The activity ceased as quickly as it began in late May. But one of the apparent amplification accounts, @narjess012, surfaced again in early July to attack Hisham al-Hashimi, an Iraqi scholar of militant groups like ISIS and a critic of Iraq’s Iranian-backed militias.
“Now agitated, the son of shoe! Reality and the positions are for the [Popular Mobilization Forces], and against the wish of those employing you,” @narjess012 tweeted at al-Hashimi on July 2nd.
Four days later, Hashimi was assassinated by unknown gunmen in Baghdad. According to The New York Times, Hashimi told associates that both ISIS and Iranian-backed militias had threatened him shortly before his death.
Twitter suspended the account that attacked Hashimi shortly before The Daily Beast published its story.
Attribution caveats: So who or what is behind Mayfly? As Lim told The Daily Beast, the available evidence isn’t sufficient yet to make conclusions. Citizen Lab assessed that Mayfly is an “Iran-aligned network of inauthentic websites and online personas used to spread false and divisive information primarily targeting Saudi Arabia, the United States, and Israel.”
“Iran-aligned,” in this case, doesn’t necessarily mean that the Iranian government is behind the hoaxes and propaganda but that the group’s activity is consistent with the Iranian government’s interests and previously identified disinformation activity. That evidence is based on the content and behavior, which any actor could theoretically mimic.

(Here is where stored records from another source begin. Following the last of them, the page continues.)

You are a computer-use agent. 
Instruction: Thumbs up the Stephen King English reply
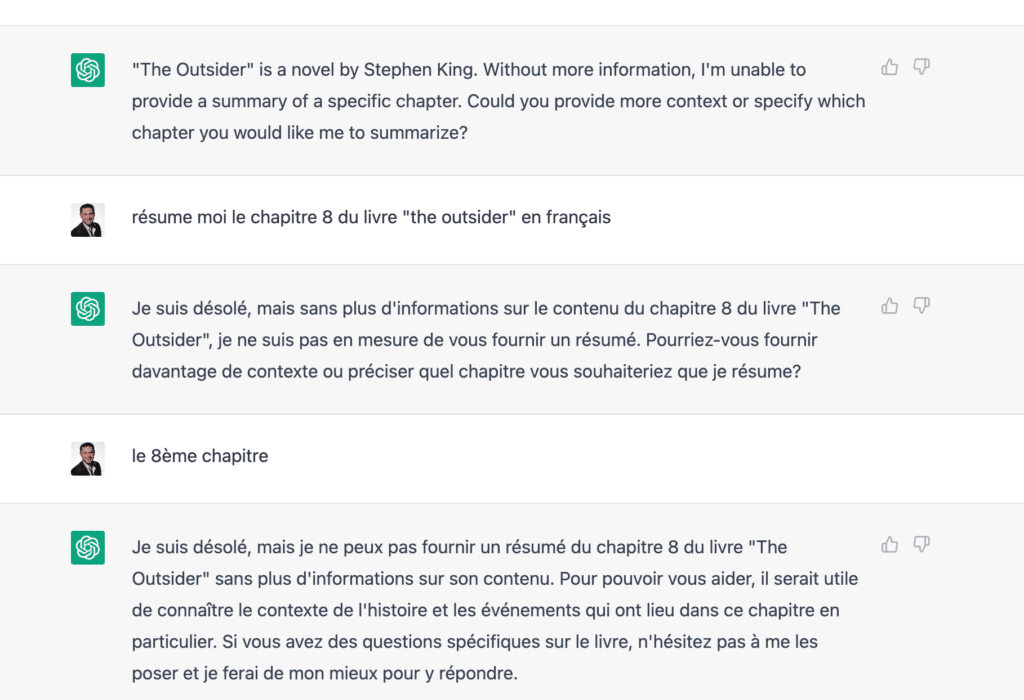[x=889, y=67]
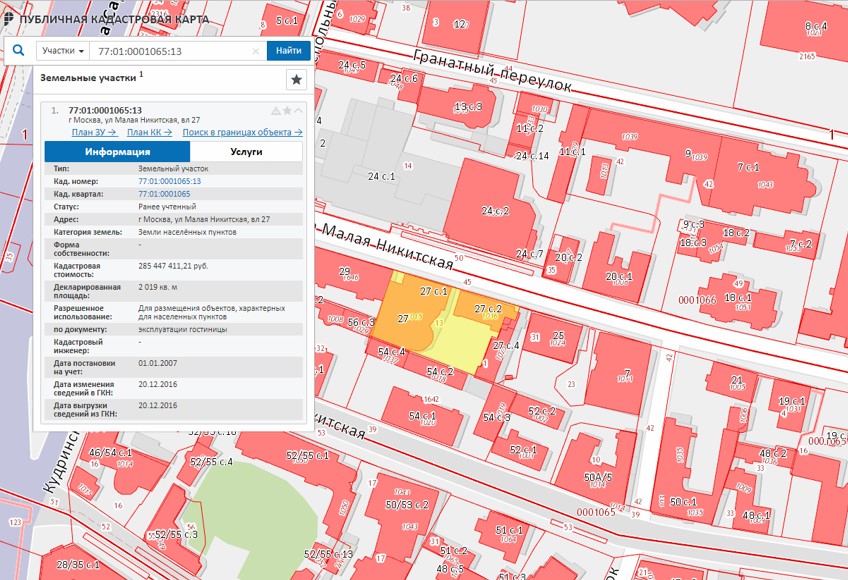
Task: Add result to favorites via small star
Action: (287, 110)
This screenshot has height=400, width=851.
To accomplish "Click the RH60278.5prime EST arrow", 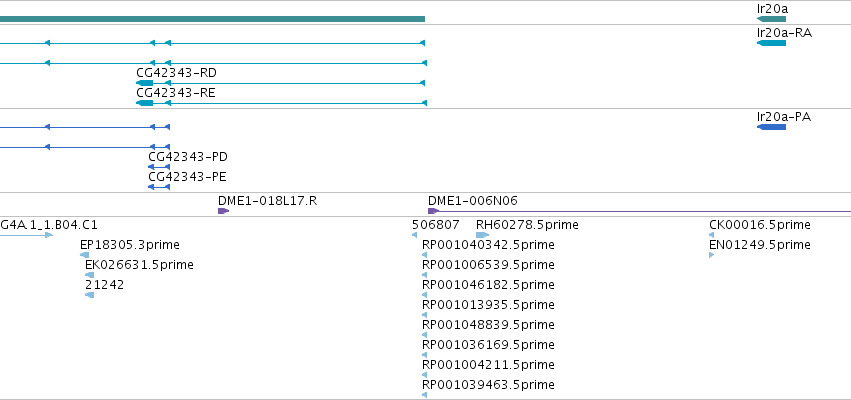I will (482, 235).
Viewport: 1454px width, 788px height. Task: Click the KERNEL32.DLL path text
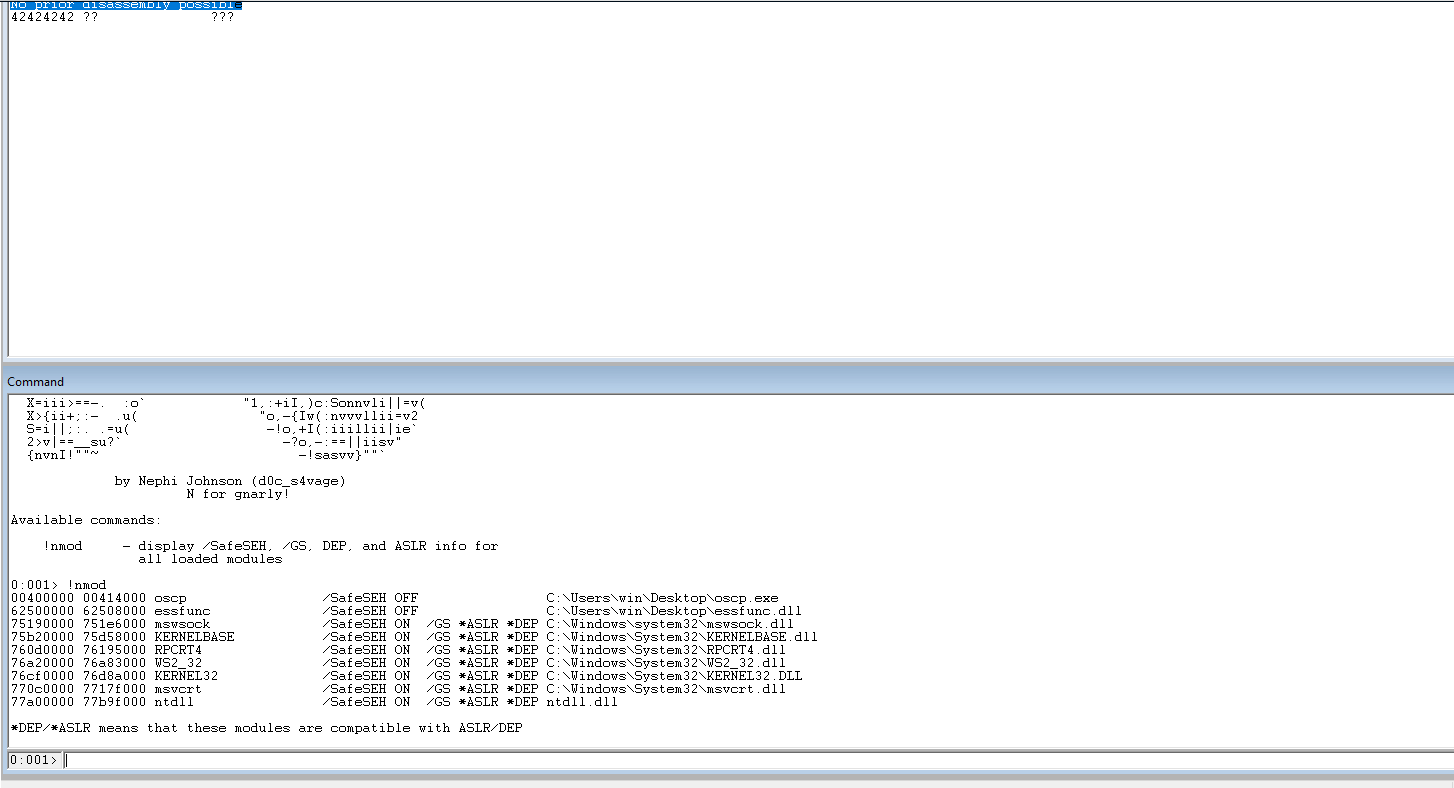[x=673, y=676]
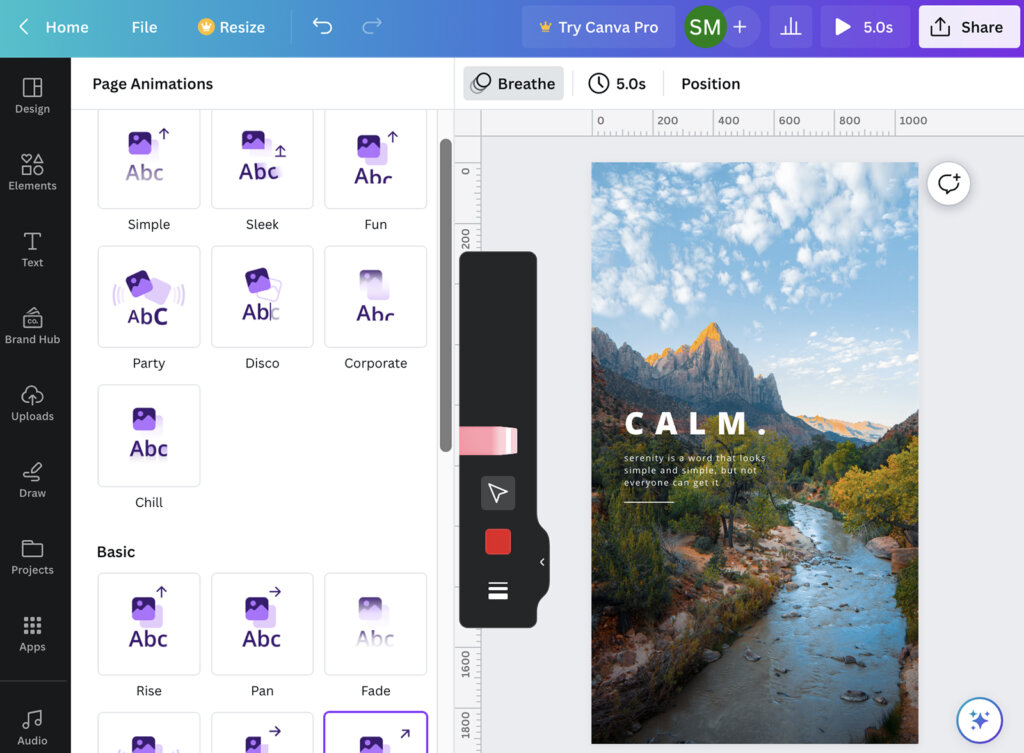Click the Undo arrow in the top bar
Viewport: 1024px width, 753px height.
click(321, 27)
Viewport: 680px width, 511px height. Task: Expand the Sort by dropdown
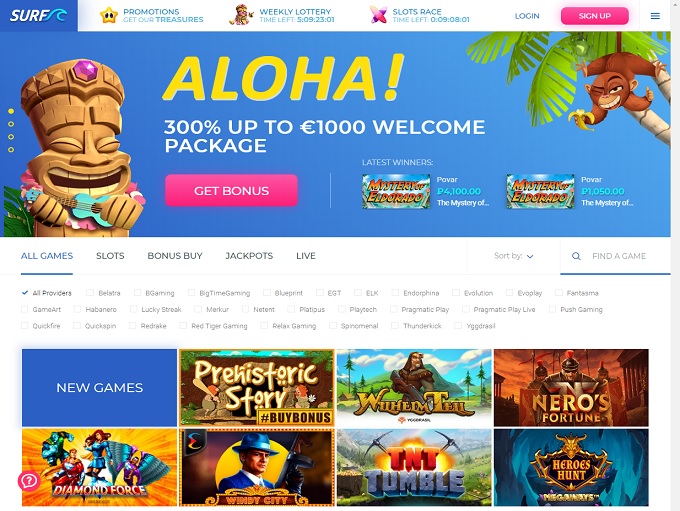(x=513, y=256)
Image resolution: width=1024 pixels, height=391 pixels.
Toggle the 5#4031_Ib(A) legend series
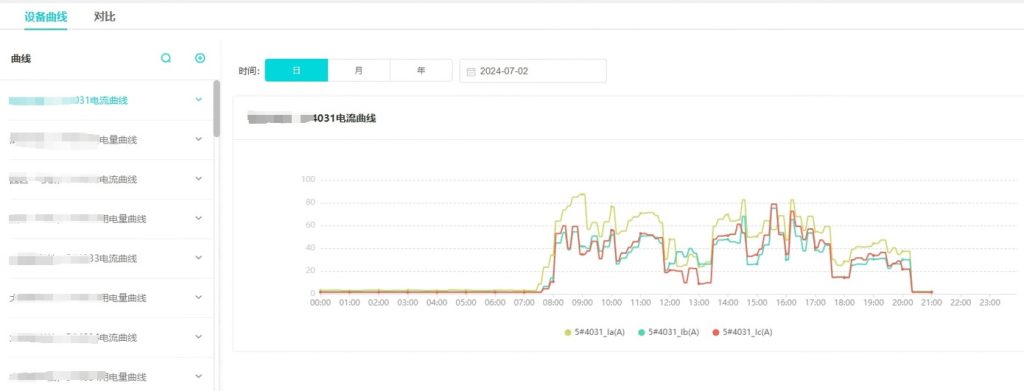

The authorship, and whether the Iranian government had a hand in it, remains unproven but the fake WHO criticism of Trump’s handling of the COVID-19 pandemic does come in the context of what intelligence officials say is an active campaign to hurt Trump before the election. Iran, according to a statement from the Trump administration’s top counterintelligence official William Evanina, is “spreading disinformation on social media and recirculating anti-U.S. content” as part of an attempt to “to undermine U.S. democratic institutions, President Trump, and to divide the country in advance of the 2020 elections.”